Die Uni ist auch toll. Im Moment ist "Freshers' Week", d.h. alle neuen
Studenten werden in das Unileben eingewiesen. Überall stehen Stände mit
Broschüren für alle möglichen Vereine, besonders auch für die
verschiedenen Religionen, die hier vertreten sind, sowie
Hobbygesellschaften, neben den Infoständen der einzelen Abteilungen. Die
Fakultät nennt sich hier School. Und so bin ich schon wieder in einer
Schule gelandet, wo ich doch dachte, ich sei endlich frei. Man bekommt
überall Tee, Getränke und tausend Prospekte in die Hand gedrückt. Das
ist eine super tolle Atmosphäre. Besonders hat es mir die Multi-Kulti
Mischung der Studenten angetan. Aber man sollte sich nicht täuschen
lassen. In bunte Saris gehüllte Mädchen mit langen, pech-schwarzen
Haaren sprechen so was von Cockney, dem Londoner Dialekt, dass es dich
umhaut, weil das was du siehst, nicht zu dem passt, was du hörst. Dann
stellt sich heraus, dass die Familie schon etliche Generationen hier
lebt und sie selber in Großbritannien geboren wurden und auch erst zwei Mal
die Familie ihrer Eltern in Indien oder Pakistan besucht haben. In
Deutschland habe ich das leider noch nicht so erlebt. Was für uns die
Türken sind, sind in England die Inder und Pakistanis, aber hier sind
sie alle bunt gemischt.

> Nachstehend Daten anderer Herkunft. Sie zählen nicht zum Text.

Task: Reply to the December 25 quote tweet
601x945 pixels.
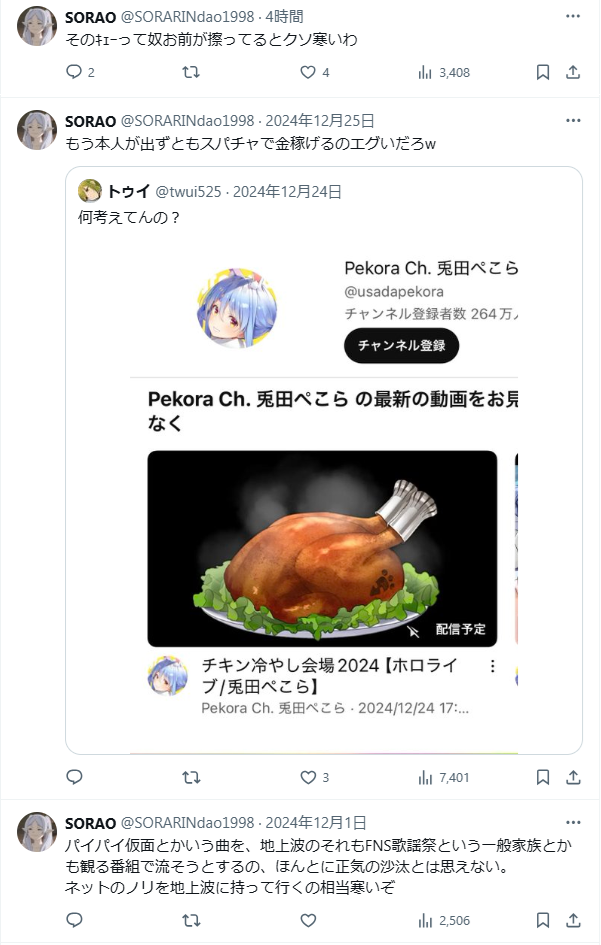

Stell dir vor, ich habe sogar Polizisten mit
Turbanen gesehen. Normalerweise haben die doch so einen Bobbyhelm auf,
der wie eine Melone aussieht, aber die Sieks, eine Hindu Gruppierung, so
wie ich das verstanden habe, düfen ihren Turban anstelle der Melone
tragen. Die haben nur die gleiche Farbe und das Emblem der königlichen
Dingsbums vorne drauf. Sieht echt jeck aus!

So, jetzt muss ich mich aber wieder sputen, die Uni ruft. Ich habe auch
schon zwei Deutsche getroffen und hoffe, dass wir uns gegenseitig ein wenig
helfen können. Mit der Sprache klappt es ganz gut, aber du kennst mich,
ich bin mir nie ganz sicher, ob ich auch alles richtig mache.

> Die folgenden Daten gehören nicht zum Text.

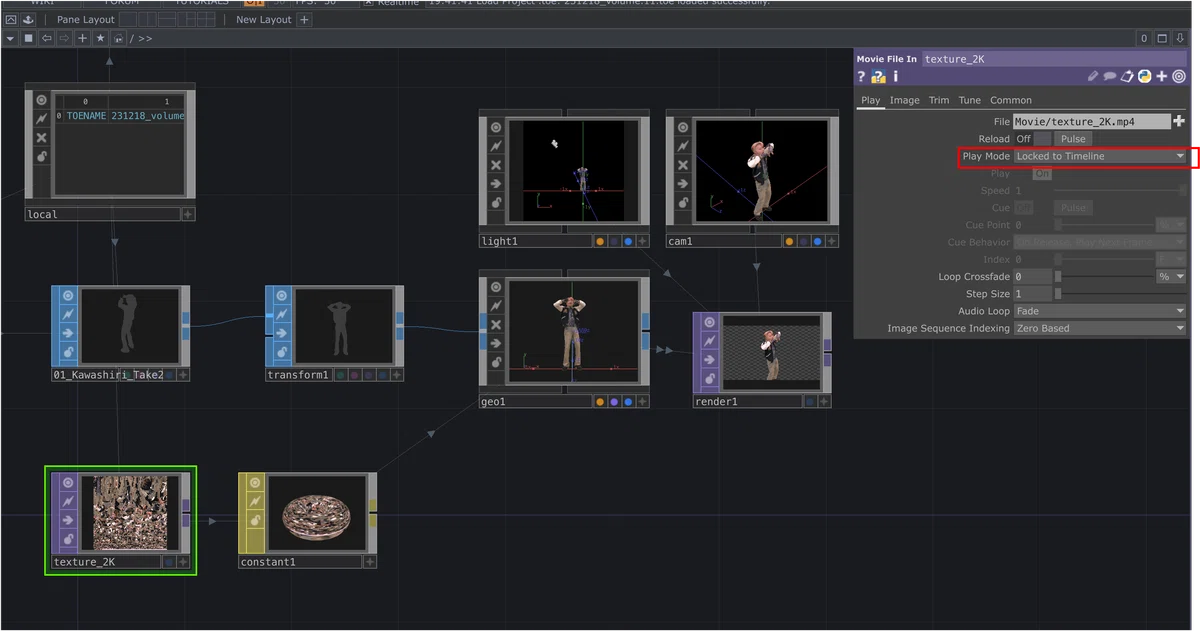Image resolution: width=1200 pixels, height=631 pixels.
Task: Toggle the Reload Off switch
Action: point(1042,139)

Sei herzlich umarmt und grüße mir unsere Eltern,
Dein kleines Schwesterherz

Donnerstag, 30. Juni 1988

Köln

Meine liebste Schwester,

gestern war Vollmond und so habe ich nicht schlafen können, Du weißt ja, mich beeinflußt sowas sehr. Ich habe also eine Weile wach gelegen und daran gedacht, dass Du nun für lange Zeit in London leben wirst. Haben Deine Vorlesungen schon begonnen? Was lernst Du denn genau? Wie geht das mit dem Arabischen, ist es nicht schwer, eine neue Schrift zu lernen? Und ist das Leben in London so viel anders als in Köln? Ich könnte Frage um Frage stellen und bin ganz gespannt auf Deine Antworten!

Am Wochenende will ich die Eltern besuchen. Es ist herrliches Sommerwetter und so werde ich mich in den Garten legen und an Dich denken. Ich werde wie immer in Deinem "Kinderzimmer" schlafen, aber diesmal wird es sich anders anfühlen. Du bist weit fort und ich vermisse Dich!

Ich grüße Dich ganz herzlich und bin schon voller Erwartung auf Deine Antworten!!